[[ Listed entries open ]]

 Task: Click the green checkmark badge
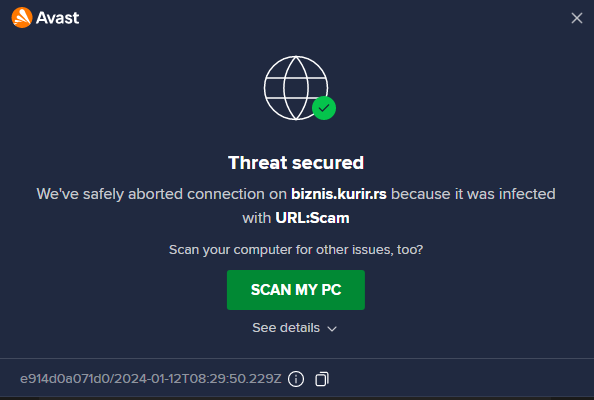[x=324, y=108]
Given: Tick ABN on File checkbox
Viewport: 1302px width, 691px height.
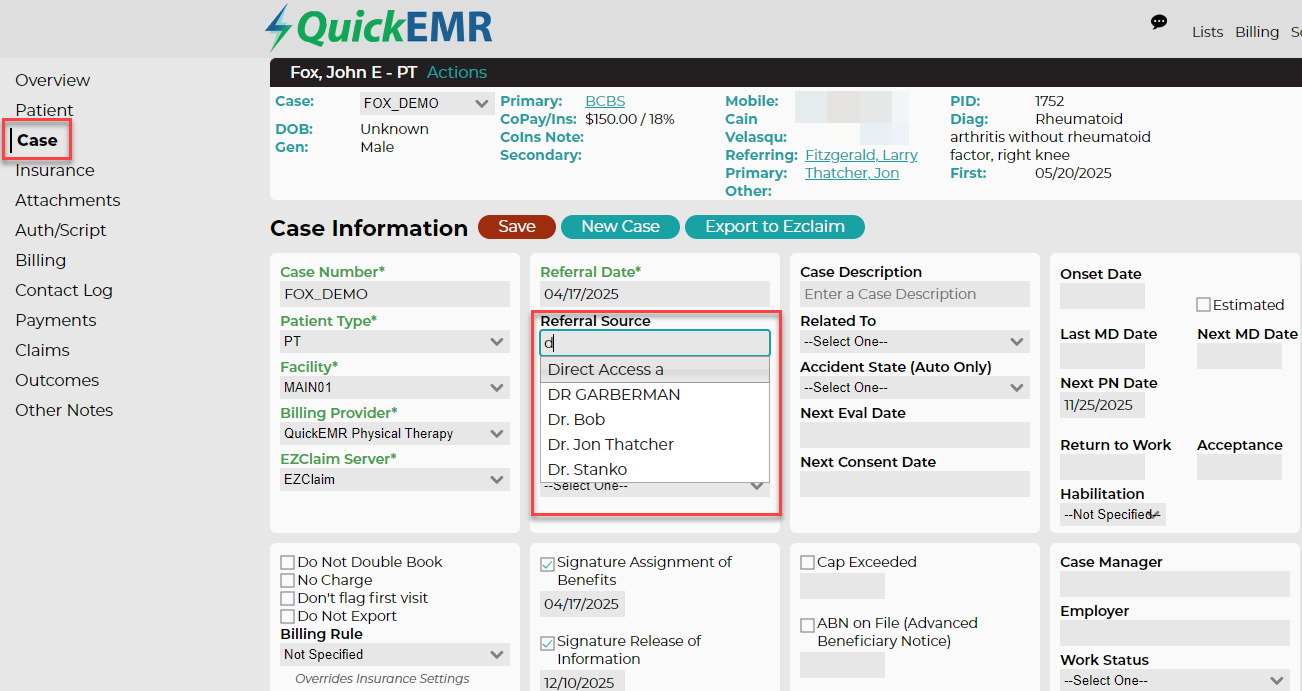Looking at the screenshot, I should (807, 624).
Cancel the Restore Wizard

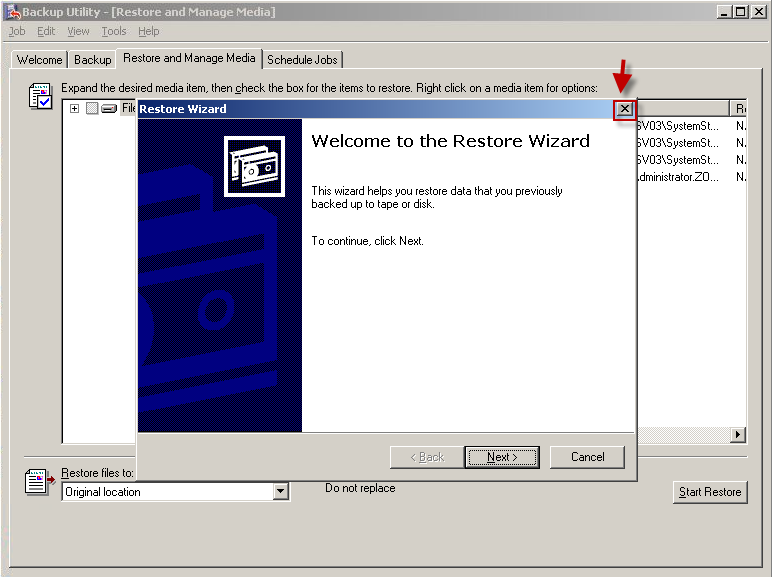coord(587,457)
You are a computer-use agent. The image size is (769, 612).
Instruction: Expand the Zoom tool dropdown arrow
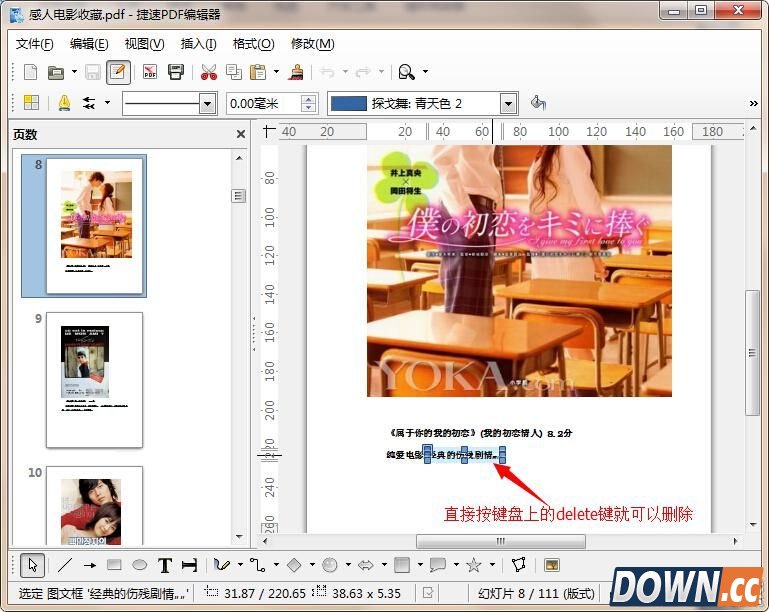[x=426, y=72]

[[ Listed entries closed ]]

Reproduce the data above line for line, excluding every picture.

Problem solution:
 Task: Click the green checkmark badge
[x=324, y=108]
Given: Tick ABN on File checkbox
Viewport: 1302px width, 691px height.
Looking at the screenshot, I should (807, 624).
Cancel the Restore Wizard

coord(587,457)
You are a computer-use agent. The image size is (769, 612).
Instruction: Expand the Zoom tool dropdown arrow
[x=426, y=72]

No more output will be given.